- SUPPLIED MATERIAL
=== Begin Enclosure ===

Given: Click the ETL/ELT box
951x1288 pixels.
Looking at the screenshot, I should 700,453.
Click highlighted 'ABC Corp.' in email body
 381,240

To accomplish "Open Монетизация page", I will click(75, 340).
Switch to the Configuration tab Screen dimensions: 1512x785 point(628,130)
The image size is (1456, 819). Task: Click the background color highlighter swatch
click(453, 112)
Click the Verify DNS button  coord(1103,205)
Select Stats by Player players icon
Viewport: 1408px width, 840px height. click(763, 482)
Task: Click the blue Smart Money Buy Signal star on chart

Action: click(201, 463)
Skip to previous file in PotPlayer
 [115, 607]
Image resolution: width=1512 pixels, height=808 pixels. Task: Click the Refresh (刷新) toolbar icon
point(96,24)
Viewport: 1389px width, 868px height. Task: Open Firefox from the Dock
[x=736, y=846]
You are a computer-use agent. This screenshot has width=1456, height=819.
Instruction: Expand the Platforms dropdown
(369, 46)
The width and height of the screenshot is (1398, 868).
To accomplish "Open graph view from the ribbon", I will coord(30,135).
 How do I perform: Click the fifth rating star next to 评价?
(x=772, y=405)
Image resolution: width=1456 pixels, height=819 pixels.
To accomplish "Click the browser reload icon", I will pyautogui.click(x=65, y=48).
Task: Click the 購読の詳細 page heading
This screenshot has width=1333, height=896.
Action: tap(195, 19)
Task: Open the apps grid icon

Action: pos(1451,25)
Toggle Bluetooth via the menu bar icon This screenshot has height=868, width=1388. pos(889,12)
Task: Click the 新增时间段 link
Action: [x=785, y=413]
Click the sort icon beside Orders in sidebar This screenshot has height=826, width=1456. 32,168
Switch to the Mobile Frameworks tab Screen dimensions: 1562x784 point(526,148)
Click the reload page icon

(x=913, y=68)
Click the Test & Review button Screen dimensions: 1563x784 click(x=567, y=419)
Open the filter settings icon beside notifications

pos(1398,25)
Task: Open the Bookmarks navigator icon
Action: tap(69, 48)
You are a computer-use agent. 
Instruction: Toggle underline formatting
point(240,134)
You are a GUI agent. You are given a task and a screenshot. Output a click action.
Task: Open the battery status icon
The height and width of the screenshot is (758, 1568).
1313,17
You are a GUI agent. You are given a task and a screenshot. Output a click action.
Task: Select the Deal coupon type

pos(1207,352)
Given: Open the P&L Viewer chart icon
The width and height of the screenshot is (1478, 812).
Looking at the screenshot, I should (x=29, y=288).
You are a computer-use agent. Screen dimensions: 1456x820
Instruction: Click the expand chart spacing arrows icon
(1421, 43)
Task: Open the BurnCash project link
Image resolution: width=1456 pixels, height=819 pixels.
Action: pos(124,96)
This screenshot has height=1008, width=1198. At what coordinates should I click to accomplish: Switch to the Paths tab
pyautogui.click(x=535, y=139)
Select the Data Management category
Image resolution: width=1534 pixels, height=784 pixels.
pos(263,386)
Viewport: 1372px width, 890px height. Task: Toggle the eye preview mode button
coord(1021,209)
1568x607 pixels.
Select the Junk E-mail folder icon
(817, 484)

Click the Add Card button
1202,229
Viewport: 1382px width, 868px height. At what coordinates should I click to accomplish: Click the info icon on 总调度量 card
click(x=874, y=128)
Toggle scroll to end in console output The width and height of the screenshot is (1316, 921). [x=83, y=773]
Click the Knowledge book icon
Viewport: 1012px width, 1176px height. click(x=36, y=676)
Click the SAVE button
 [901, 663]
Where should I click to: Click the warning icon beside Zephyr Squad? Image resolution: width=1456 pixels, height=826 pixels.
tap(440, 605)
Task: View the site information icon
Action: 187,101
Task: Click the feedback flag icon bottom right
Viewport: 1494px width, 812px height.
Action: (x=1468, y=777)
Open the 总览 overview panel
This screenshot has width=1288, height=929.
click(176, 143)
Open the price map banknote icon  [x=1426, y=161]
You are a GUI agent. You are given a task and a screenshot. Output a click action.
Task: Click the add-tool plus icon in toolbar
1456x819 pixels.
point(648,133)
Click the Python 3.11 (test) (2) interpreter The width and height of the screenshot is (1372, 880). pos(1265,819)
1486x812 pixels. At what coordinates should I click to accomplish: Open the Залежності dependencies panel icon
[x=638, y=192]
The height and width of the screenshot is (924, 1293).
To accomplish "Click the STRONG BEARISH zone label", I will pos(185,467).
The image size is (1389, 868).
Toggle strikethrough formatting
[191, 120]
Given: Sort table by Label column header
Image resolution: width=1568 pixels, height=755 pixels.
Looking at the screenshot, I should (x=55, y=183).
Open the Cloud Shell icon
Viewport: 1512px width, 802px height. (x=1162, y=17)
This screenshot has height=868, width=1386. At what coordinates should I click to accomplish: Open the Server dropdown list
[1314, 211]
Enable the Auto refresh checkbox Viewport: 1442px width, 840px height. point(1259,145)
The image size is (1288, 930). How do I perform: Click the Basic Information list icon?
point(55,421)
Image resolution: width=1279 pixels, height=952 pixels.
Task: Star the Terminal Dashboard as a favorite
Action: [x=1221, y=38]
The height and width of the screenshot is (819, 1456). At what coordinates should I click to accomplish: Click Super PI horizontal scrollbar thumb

=== End Enclosure ===

An exact repeat of all the records is required.

- EXERCISE RESULT
Given: Click the ETL/ELT box
951x1288 pixels.
Looking at the screenshot, I should 700,453.
Click highlighted 'ABC Corp.' in email body
 381,240

To accomplish "Open Монетизация page", I will click(75, 340).
Switch to the Configuration tab Screen dimensions: 1512x785 point(628,130)
The image size is (1456, 819). Task: Click the background color highlighter swatch
click(453, 112)
Click the Verify DNS button  coord(1103,205)
Select Stats by Player players icon
Viewport: 1408px width, 840px height. click(763, 482)
Task: Click the blue Smart Money Buy Signal star on chart

Action: click(201, 463)
Skip to previous file in PotPlayer
 [115, 607]
Image resolution: width=1512 pixels, height=808 pixels. Task: Click the Refresh (刷新) toolbar icon
point(96,24)
Viewport: 1389px width, 868px height. Task: Open Firefox from the Dock
[x=736, y=846]
You are a computer-use agent. This screenshot has width=1456, height=819.
Instruction: Expand the Platforms dropdown
(369, 46)
The width and height of the screenshot is (1398, 868).
To accomplish "Open graph view from the ribbon", I will coord(30,135).
 How do I perform: Click the fifth rating star next to 评价?
(x=772, y=405)
Image resolution: width=1456 pixels, height=819 pixels.
To accomplish "Click the browser reload icon", I will pyautogui.click(x=65, y=48).
Task: Click the 購読の詳細 page heading
This screenshot has width=1333, height=896.
Action: tap(195, 19)
Task: Open the apps grid icon

Action: pos(1451,25)
Toggle Bluetooth via the menu bar icon This screenshot has height=868, width=1388. pos(889,12)
Task: Click the 新增时间段 link
Action: [x=785, y=413]
Click the sort icon beside Orders in sidebar This screenshot has height=826, width=1456. 32,168
Switch to the Mobile Frameworks tab Screen dimensions: 1562x784 point(526,148)
Click the reload page icon

(x=913, y=68)
Click the Test & Review button Screen dimensions: 1563x784 click(x=567, y=419)
Open the filter settings icon beside notifications

pos(1398,25)
Task: Open the Bookmarks navigator icon
Action: tap(69, 48)
You are a computer-use agent. 
Instruction: Toggle underline formatting
point(240,134)
You are a GUI agent. You are given a task and a screenshot. Output a click action.
Task: Open the battery status icon
The height and width of the screenshot is (758, 1568).
1313,17
You are a GUI agent. You are given a task and a screenshot. Output a click action.
Task: Select the Deal coupon type

pos(1207,352)
Given: Open the P&L Viewer chart icon
The width and height of the screenshot is (1478, 812).
Looking at the screenshot, I should (x=29, y=288).
You are a computer-use agent. Screen dimensions: 1456x820
Instruction: Click the expand chart spacing arrows icon
(1421, 43)
Task: Open the BurnCash project link
Image resolution: width=1456 pixels, height=819 pixels.
Action: pos(124,96)
This screenshot has height=1008, width=1198. At what coordinates should I click to accomplish: Switch to the Paths tab
pyautogui.click(x=535, y=139)
Select the Data Management category
Image resolution: width=1534 pixels, height=784 pixels.
pos(263,386)
Viewport: 1372px width, 890px height. Task: Toggle the eye preview mode button
coord(1021,209)
1568x607 pixels.
Select the Junk E-mail folder icon
(817, 484)

Click the Add Card button
1202,229
Viewport: 1382px width, 868px height. At what coordinates should I click to accomplish: Click the info icon on 总调度量 card
click(x=874, y=128)
Toggle scroll to end in console output The width and height of the screenshot is (1316, 921). [x=83, y=773]
Click the Knowledge book icon
Viewport: 1012px width, 1176px height. click(x=36, y=676)
Click the SAVE button
 [901, 663]
Where should I click to: Click the warning icon beside Zephyr Squad? Image resolution: width=1456 pixels, height=826 pixels.
tap(440, 605)
Task: View the site information icon
Action: 187,101
Task: Click the feedback flag icon bottom right
Viewport: 1494px width, 812px height.
Action: (x=1468, y=777)
Open the 总览 overview panel
This screenshot has width=1288, height=929.
click(176, 143)
Open the price map banknote icon  [x=1426, y=161]
You are a GUI agent. You are given a task and a screenshot. Output a click action.
Task: Click the add-tool plus icon in toolbar
1456x819 pixels.
point(648,133)
Click the Python 3.11 (test) (2) interpreter The width and height of the screenshot is (1372, 880). pos(1265,819)
1486x812 pixels. At what coordinates should I click to accomplish: Open the Залежності dependencies panel icon
[x=638, y=192]
The height and width of the screenshot is (924, 1293).
To accomplish "Click the STRONG BEARISH zone label", I will pos(185,467).
The image size is (1389, 868).
Toggle strikethrough formatting
[191, 120]
Given: Sort table by Label column header
Image resolution: width=1568 pixels, height=755 pixels.
Looking at the screenshot, I should (x=55, y=183).
Open the Cloud Shell icon
Viewport: 1512px width, 802px height. (x=1162, y=17)
This screenshot has height=868, width=1386. At what coordinates should I click to accomplish: Open the Server dropdown list
[1314, 211]
Enable the Auto refresh checkbox Viewport: 1442px width, 840px height. point(1259,145)
The image size is (1288, 930). How do I perform: Click the Basic Information list icon?
point(55,421)
Image resolution: width=1279 pixels, height=952 pixels.
Task: Star the Terminal Dashboard as a favorite
Action: [x=1221, y=38]
The height and width of the screenshot is (819, 1456). At what coordinates should I click to accomplish: Click Super PI horizontal scrollbar thumb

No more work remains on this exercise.